私自身は、慶応大の先端生命研究所でAIを使って膨大な生命情報を扱うということをやっていました。今は分子設計をやっていますが、もともとはターゲットディスカバリーでサイエンティストが使うソフトウェアの研究をやっていたんですね。ただ、それでは病気を治すというところに直接的に貢献できないということを感じていて、より直接的に患者さんに貢献できそうな分子設計にシフトしました。その後、創業前にやった実験がうまくワークして、これは本当にうまくいきそうだという手応えが得られたので、博士課程在籍中MOLCUREを創業しました。

24年の上場が視野に

――「患者に直接貢献できない」と思うようになったのには、何かきっかけがあったのですか?

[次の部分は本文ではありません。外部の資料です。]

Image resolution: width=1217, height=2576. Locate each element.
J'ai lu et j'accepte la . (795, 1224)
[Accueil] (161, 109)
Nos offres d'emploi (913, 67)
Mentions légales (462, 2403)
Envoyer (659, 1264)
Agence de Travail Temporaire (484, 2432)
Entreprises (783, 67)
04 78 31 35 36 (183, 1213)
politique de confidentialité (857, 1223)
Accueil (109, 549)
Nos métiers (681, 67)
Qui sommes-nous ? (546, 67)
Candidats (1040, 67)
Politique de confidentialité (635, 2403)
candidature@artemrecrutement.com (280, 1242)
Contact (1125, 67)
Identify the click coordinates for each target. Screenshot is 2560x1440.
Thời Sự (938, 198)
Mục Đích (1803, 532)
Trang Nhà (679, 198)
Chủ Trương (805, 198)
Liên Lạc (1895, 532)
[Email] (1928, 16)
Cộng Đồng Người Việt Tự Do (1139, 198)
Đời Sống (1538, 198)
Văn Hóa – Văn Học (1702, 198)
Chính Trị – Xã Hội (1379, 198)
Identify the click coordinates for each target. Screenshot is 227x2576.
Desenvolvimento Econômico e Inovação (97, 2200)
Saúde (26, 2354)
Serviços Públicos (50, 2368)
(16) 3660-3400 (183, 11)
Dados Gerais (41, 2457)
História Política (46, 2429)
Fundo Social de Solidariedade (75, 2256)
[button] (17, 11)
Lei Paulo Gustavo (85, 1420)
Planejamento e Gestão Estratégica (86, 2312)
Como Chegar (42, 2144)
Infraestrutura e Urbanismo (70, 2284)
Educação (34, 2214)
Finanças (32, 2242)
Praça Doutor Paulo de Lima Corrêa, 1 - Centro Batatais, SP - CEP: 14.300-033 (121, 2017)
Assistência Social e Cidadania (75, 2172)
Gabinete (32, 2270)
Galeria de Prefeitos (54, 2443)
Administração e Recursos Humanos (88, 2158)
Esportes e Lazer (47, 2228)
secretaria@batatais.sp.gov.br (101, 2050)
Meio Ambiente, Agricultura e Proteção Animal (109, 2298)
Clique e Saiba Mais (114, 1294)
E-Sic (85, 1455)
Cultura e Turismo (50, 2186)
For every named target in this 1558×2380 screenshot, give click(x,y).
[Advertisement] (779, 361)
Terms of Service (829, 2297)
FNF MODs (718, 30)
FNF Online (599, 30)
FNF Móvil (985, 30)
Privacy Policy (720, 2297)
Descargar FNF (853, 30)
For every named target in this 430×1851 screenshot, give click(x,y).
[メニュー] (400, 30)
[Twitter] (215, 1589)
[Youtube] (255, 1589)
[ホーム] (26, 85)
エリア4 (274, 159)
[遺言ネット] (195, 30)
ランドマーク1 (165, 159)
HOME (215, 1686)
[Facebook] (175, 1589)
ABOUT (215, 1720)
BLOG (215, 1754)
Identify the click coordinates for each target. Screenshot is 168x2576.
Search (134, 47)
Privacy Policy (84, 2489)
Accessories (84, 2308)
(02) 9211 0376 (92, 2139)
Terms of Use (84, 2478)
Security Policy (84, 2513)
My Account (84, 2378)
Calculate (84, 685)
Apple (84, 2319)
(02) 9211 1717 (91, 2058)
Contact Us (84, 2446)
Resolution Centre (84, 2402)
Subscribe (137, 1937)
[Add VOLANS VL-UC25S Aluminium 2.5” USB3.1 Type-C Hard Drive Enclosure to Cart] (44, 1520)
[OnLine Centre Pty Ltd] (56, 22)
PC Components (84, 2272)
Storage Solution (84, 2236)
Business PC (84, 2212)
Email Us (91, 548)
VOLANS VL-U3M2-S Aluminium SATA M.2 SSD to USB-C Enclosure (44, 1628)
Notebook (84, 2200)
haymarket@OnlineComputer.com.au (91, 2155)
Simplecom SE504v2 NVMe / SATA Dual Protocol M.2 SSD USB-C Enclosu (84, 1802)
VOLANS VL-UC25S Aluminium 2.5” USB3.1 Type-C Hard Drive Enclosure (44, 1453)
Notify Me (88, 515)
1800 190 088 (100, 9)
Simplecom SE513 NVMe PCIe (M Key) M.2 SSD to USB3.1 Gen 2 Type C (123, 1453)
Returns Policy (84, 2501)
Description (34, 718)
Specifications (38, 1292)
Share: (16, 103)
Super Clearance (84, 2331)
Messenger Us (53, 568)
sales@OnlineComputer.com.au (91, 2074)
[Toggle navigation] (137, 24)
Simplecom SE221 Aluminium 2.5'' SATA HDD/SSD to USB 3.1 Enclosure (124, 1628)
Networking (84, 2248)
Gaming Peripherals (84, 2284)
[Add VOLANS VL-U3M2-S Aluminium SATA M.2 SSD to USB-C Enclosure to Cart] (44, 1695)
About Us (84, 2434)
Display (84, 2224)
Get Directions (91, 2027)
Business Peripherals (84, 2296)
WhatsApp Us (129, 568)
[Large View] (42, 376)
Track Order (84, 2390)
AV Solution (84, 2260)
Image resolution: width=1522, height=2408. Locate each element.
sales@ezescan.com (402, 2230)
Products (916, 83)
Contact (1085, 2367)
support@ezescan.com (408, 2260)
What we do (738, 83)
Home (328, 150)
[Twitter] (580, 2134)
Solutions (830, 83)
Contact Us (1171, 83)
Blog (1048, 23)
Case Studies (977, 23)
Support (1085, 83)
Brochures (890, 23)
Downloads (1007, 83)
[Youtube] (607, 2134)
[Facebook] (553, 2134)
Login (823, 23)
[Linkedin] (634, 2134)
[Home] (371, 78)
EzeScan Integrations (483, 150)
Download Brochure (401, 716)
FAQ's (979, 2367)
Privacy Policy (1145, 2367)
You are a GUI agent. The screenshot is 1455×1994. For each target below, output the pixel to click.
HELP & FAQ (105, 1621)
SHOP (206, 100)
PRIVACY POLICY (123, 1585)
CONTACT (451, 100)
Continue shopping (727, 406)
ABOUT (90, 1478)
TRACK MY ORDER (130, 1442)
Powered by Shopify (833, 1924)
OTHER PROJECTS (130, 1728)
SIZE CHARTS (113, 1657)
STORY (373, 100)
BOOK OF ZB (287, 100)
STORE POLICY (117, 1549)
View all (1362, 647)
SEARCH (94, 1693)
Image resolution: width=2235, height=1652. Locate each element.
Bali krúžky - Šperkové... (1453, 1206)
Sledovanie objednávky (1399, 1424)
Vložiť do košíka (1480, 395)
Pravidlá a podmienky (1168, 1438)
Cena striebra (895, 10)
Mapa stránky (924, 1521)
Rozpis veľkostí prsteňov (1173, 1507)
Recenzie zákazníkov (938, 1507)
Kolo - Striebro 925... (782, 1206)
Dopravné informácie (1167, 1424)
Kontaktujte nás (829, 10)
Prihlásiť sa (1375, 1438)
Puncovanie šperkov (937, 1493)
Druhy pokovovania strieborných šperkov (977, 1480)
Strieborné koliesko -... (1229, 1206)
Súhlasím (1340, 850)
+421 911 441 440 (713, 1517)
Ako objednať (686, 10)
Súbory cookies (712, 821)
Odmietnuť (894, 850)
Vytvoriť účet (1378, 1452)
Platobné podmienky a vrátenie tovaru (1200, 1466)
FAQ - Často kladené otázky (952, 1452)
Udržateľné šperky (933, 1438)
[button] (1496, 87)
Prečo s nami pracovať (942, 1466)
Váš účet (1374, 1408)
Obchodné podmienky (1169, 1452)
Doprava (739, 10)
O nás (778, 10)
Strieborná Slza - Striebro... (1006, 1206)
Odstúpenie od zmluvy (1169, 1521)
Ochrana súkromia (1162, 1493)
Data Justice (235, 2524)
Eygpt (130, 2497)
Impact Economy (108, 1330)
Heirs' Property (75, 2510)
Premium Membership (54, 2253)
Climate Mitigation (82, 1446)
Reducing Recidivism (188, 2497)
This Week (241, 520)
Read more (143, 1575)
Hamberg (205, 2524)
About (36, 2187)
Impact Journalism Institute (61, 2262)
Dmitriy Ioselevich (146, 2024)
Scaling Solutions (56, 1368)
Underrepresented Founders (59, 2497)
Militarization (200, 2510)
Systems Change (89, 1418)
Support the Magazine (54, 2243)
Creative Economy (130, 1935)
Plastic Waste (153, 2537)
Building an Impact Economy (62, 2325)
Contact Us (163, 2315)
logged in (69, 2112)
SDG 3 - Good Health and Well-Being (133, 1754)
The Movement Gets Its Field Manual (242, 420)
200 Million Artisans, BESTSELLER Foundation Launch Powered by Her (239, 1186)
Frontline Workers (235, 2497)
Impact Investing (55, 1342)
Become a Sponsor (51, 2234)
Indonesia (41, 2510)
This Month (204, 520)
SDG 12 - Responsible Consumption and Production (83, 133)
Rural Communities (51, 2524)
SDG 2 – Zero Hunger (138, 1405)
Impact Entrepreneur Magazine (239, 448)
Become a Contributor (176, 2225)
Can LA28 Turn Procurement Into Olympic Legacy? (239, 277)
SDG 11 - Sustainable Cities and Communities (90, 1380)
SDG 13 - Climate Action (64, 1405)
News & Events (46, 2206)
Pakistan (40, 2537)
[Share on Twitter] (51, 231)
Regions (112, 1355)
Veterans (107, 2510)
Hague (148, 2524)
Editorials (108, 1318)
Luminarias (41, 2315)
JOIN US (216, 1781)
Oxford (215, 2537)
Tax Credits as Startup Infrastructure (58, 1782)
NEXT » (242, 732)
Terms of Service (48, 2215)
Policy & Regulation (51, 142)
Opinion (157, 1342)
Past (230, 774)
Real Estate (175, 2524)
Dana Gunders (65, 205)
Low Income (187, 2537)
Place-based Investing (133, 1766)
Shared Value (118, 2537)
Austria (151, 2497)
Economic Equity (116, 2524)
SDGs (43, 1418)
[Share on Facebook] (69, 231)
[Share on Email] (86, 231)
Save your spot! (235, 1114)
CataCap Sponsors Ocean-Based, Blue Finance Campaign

大学院在学中に父ががんで他界したのですが、その時に「自分のサイエンスは何もできていない」「自分のサイエンスは本当にこれでいいんだろうか」と感じました。それから、自分がそれまで学んできたことで、どうやったら患者さんに直接的に貢献できるかということを考えた結果、標的探索ではなく薬そのものを作るところをやりたいと思うようになりました。

――上場は視野に入っていますか?

2024年くらいの上場を目指して準備を進めています。

――会社としての目標を教えてください。

マイクロソフトのWordやPowerPointのように、「分子設計をやるならMOLCUREのAIを使いましょう」というポジションを確立しつつ、実際にAIで良い分子を設計し、医薬品の研究開発をどんどん加速させていきたいですね。世の中には、有効な治療薬がない疾患が3万以上あります。そうした状況を改善し、患者さんのQOL向上に貢献できたらいいなと思っています。